Explore common mental health outcomes associated with stress and diabetes, like anxiety, depression, and diabetes burnout. A chart allows individuals to use the information to identify and understand stress-related symptoms. Self-care tips have been added as a resource to manage stress levels and lower the risk of illness. Individuals can click through different topics like the body, mind, spirit, and more as they practice self-care as part of their diabetes plan.
Through the Your Diabetes Compass website, Black women gain access to diabetes self-management education and support (DSMES) services, connecting them with trained specialists who can provide guidance, attentive listening, and continuous support in navigating daily self-care. According to the agency, research shows diabetes education helps lower blood sugar, blood pressure, and cholesterol levels, enhancing overall well-being and diminishing the likelihood of developing diabetes-related complications.
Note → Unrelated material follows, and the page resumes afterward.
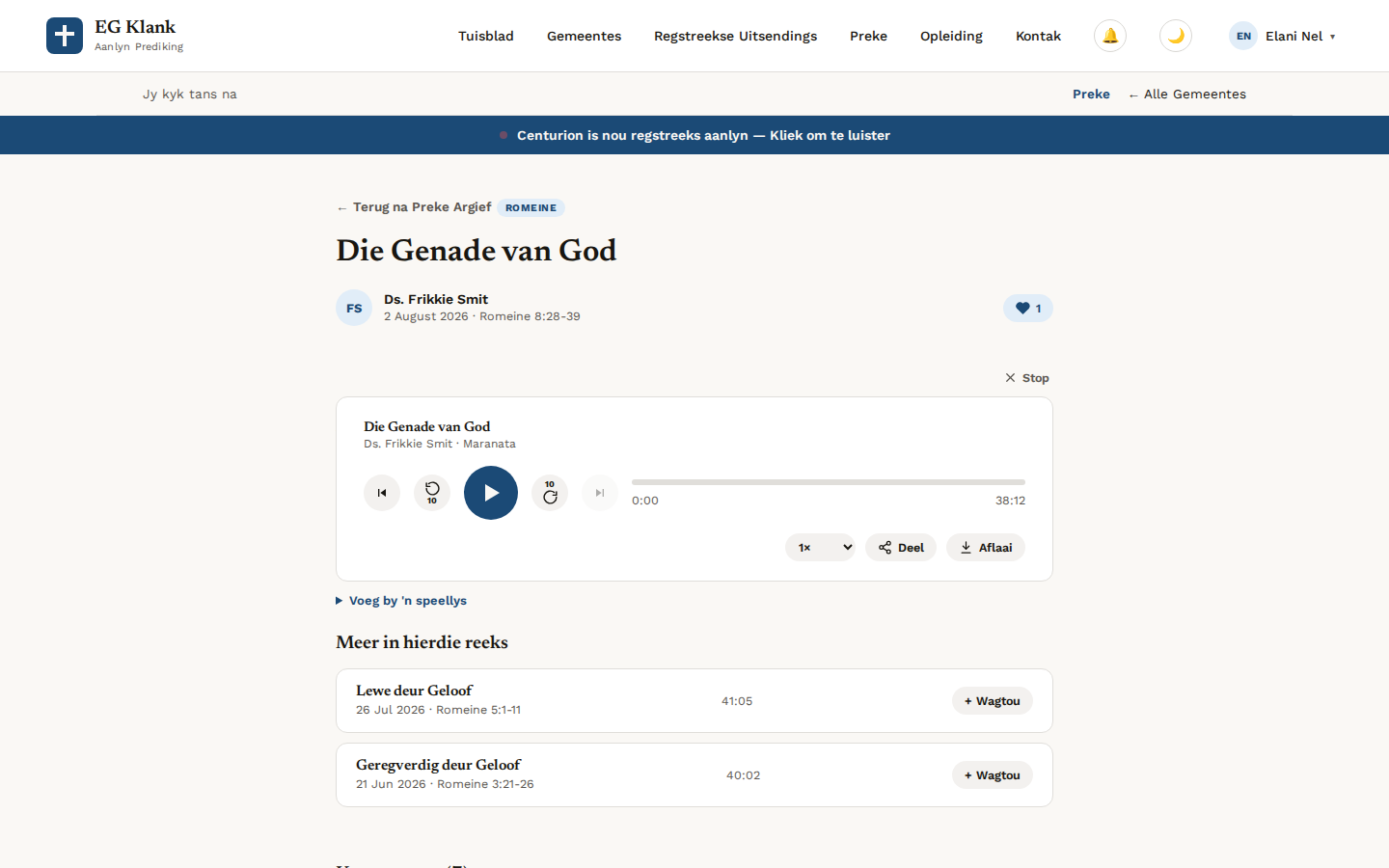The image size is (1389, 868).
Task: Switch language with the EN badge
Action: tap(1243, 36)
Additionally, the CDC’s YouTube channel offers a series overview of the Your Diabetes Compass tool for Black women living with diabetes.
This initiative builds on the CDC’s ongoing efforts to raise awareness and educate the public about prediabetes. In 2016, they partnered with the Ad Council, American Diabetes Association, and American Medical Association to launch the “Do I Have Prediabetes?” campaign. The campaign’s messages are strategically designed to reach all U.S. adults aged 40 to 65, focusing on communities most impacted by the chronic condition.